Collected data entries
================
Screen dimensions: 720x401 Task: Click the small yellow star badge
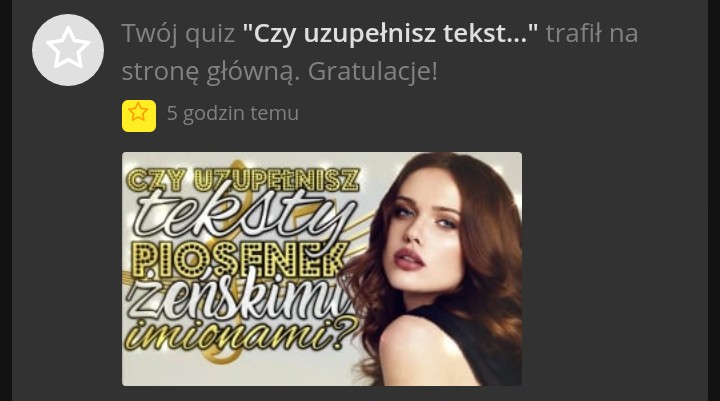[139, 116]
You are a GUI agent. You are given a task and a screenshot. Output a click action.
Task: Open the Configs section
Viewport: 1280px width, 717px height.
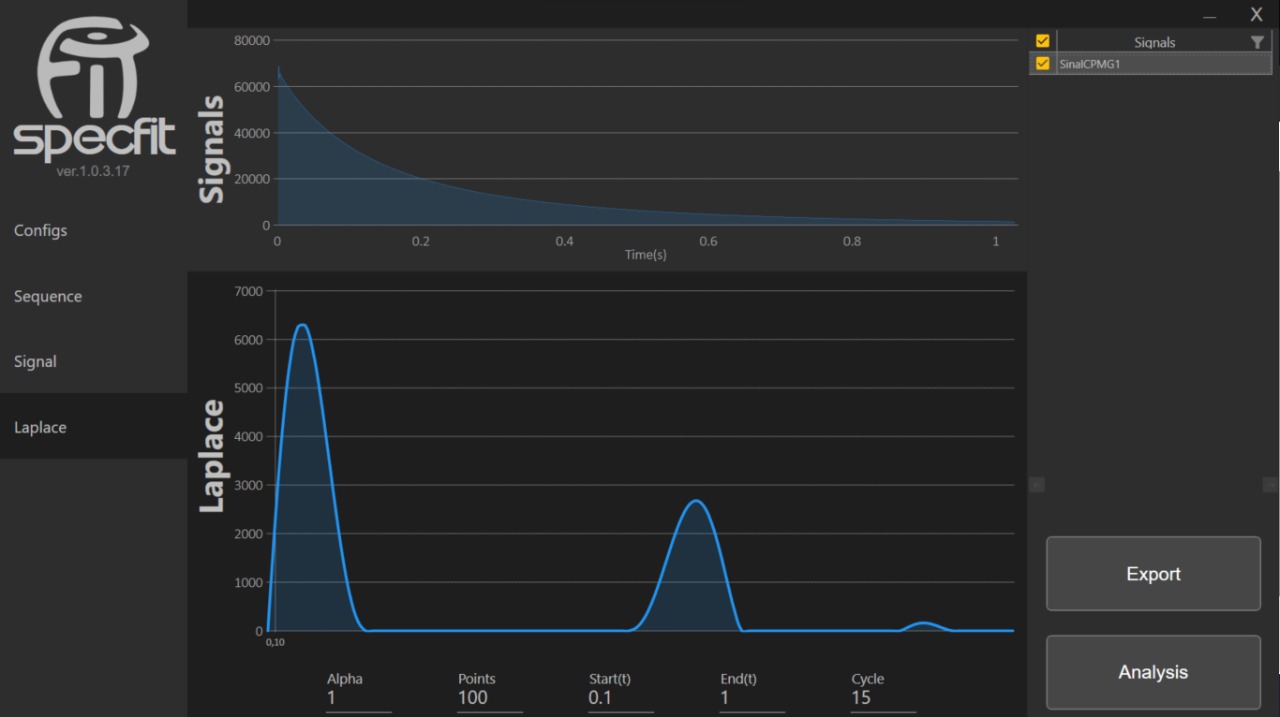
================
● AIM OF THE EXERCISE
Omit the pictures, then give all the lines above again exactly.

● RESPONSE AREA
Screen dimensions: 720x401 Task: Click the small yellow star badge
[139, 116]
You are a GUI agent. You are given a task and a screenshot. Output a click action.
Task: Open the Configs section
Viewport: 1280px width, 717px height.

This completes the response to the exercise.